Dataset content:

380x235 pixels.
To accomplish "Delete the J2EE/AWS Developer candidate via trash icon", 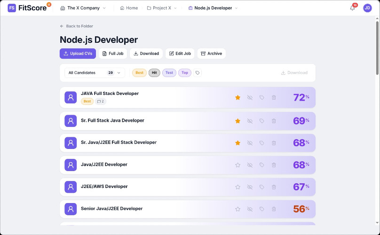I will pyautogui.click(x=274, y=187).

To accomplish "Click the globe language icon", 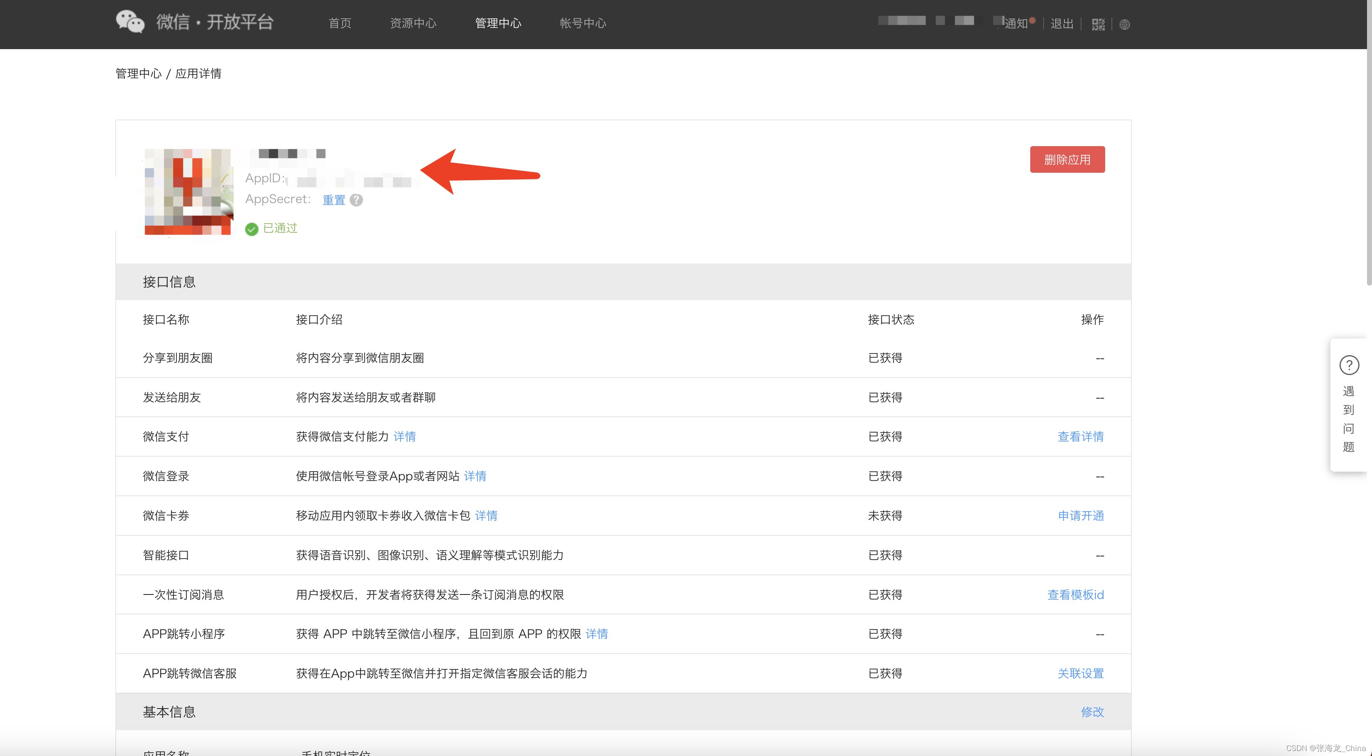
--
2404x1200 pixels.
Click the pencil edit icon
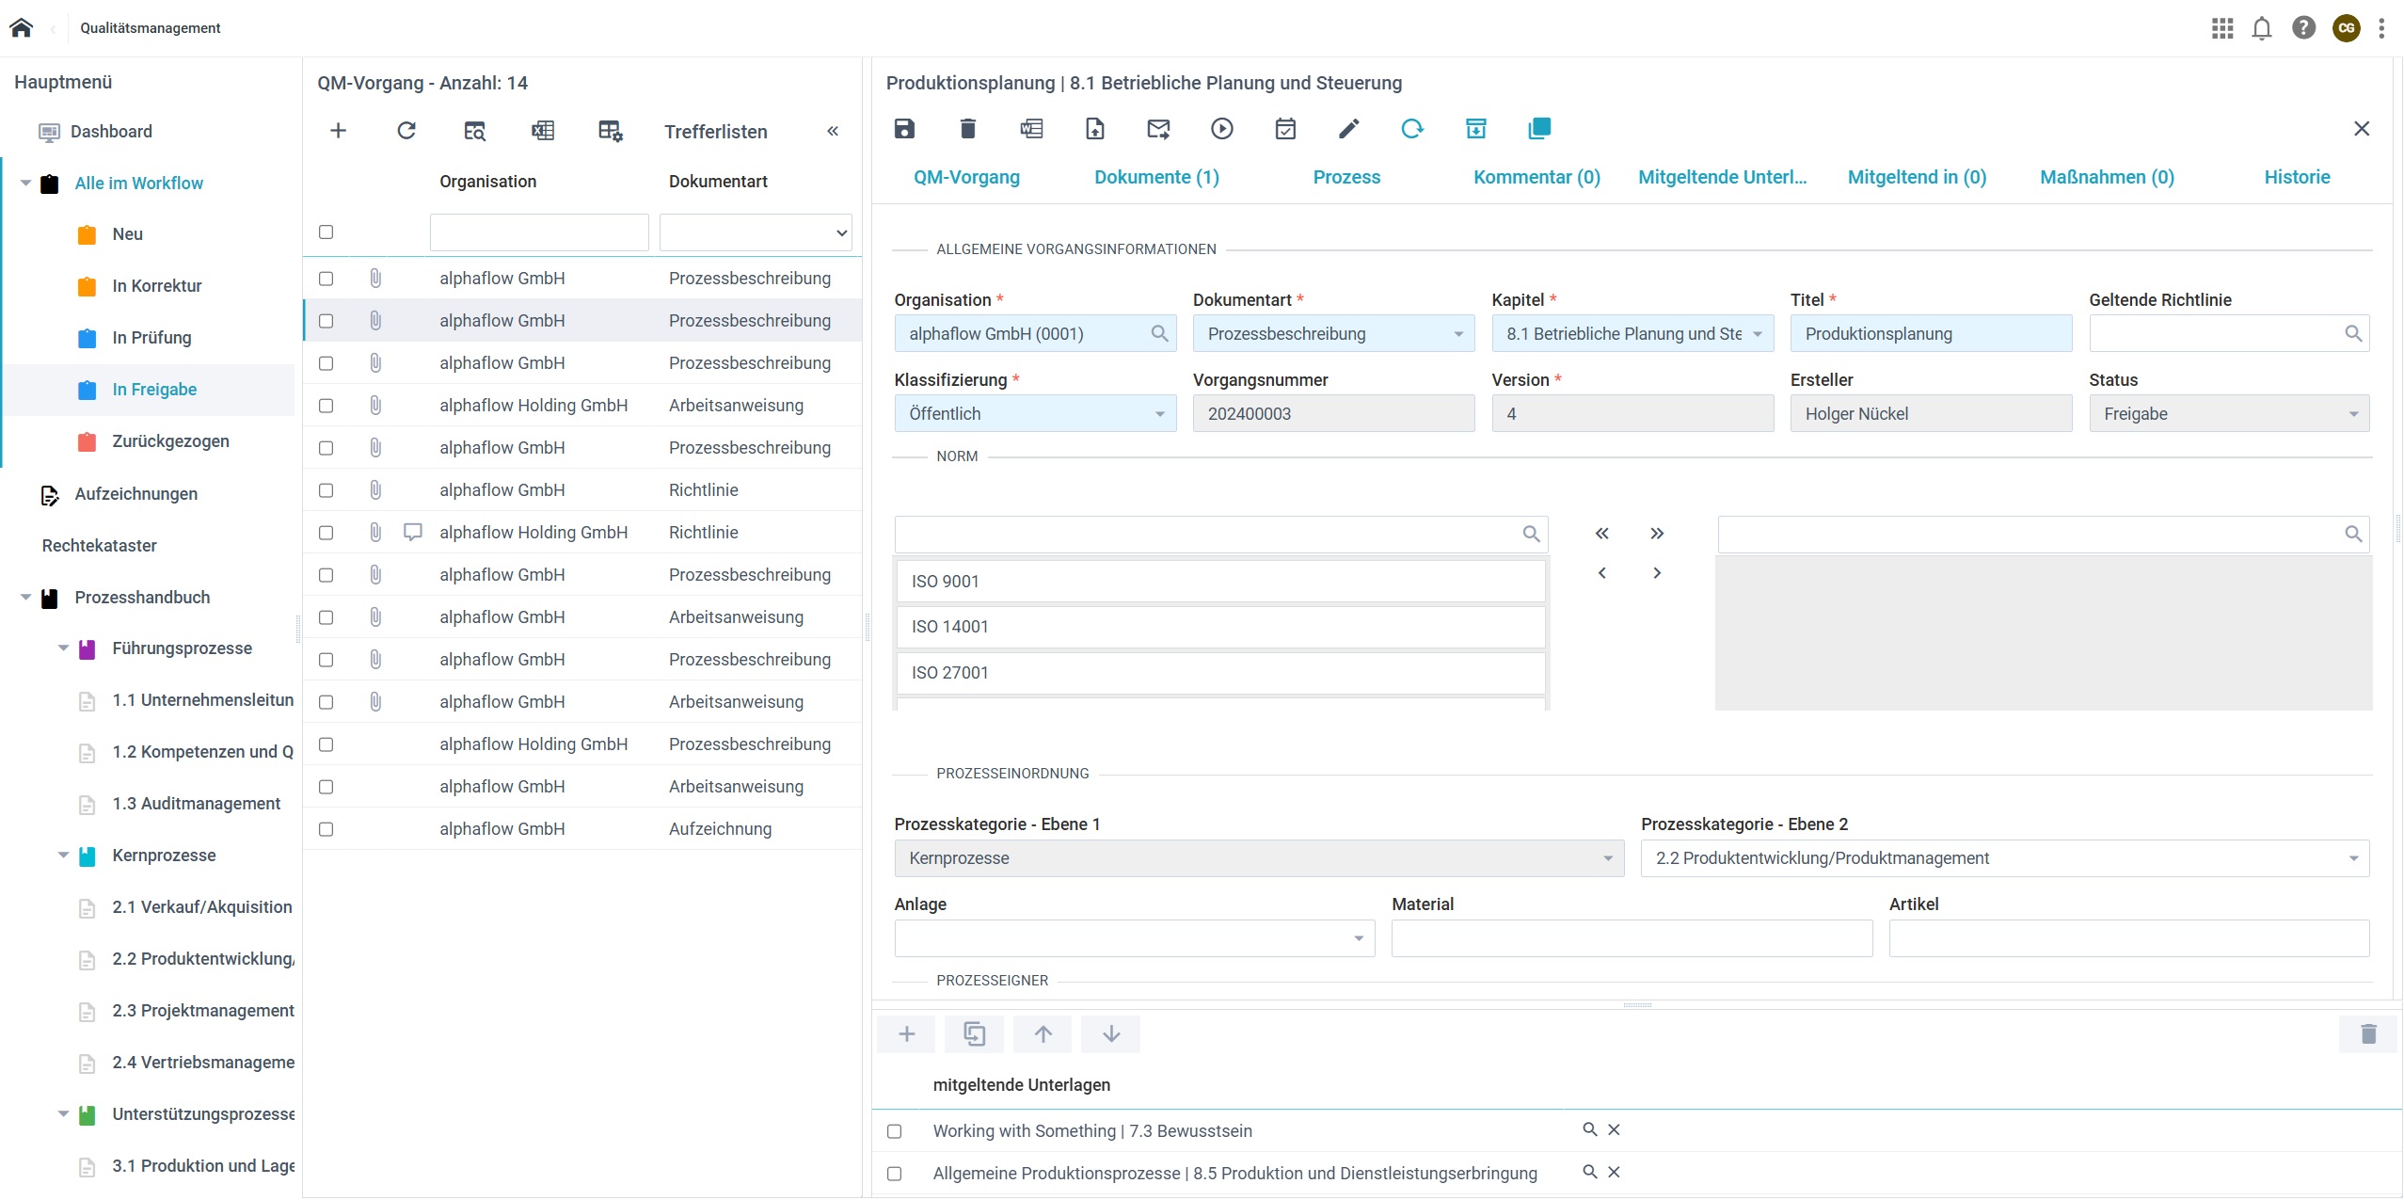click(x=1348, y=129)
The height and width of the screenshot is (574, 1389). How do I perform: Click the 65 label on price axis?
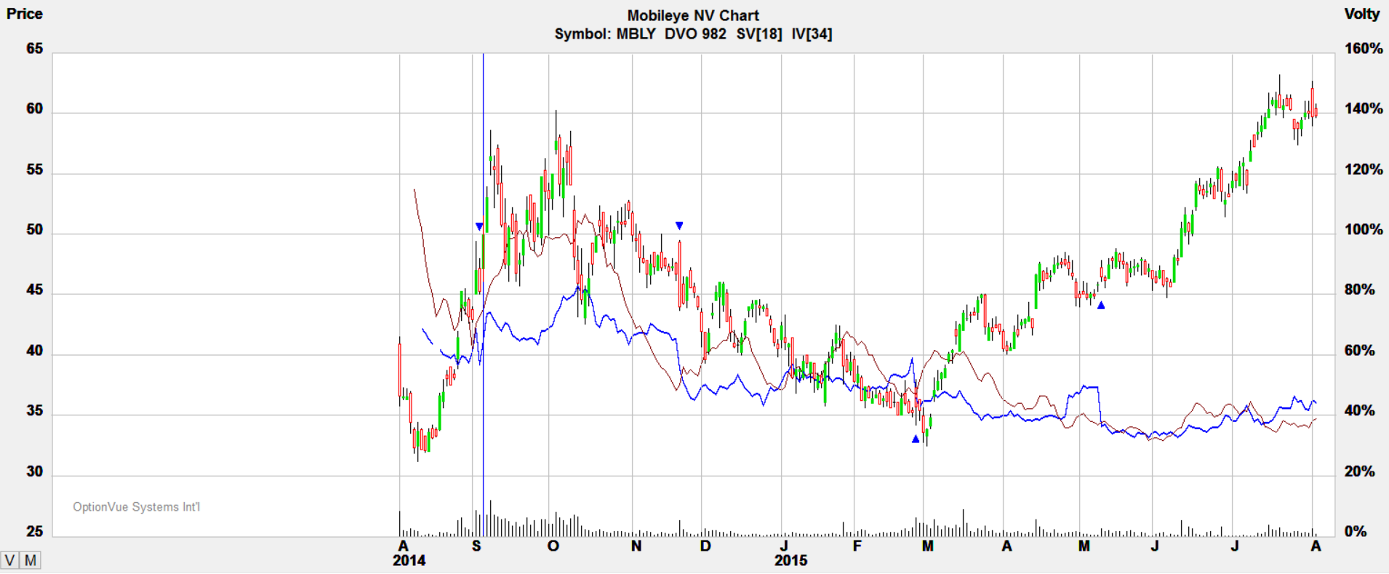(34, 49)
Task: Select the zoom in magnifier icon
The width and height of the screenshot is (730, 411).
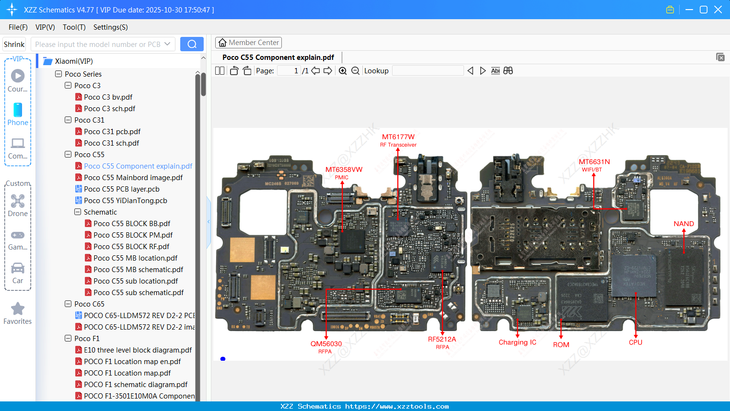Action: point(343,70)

Aim: Rewrite the part of the entries that opens with the line containing "2404x1200 pixels." and closes with the line containing "Action: point(343,70)", changing "screenshot" to "image" and keeping everything else the same. Leave the pictures out.

Answer for this exercise:
2404x1200 pixels.
Click the pencil edit icon
click(x=1348, y=129)
The height and width of the image is (574, 1389). How do I perform: Click the 65 label on price axis?
(34, 49)
Task: Select the zoom in magnifier icon
The width and height of the image is (730, 411).
Action: point(343,70)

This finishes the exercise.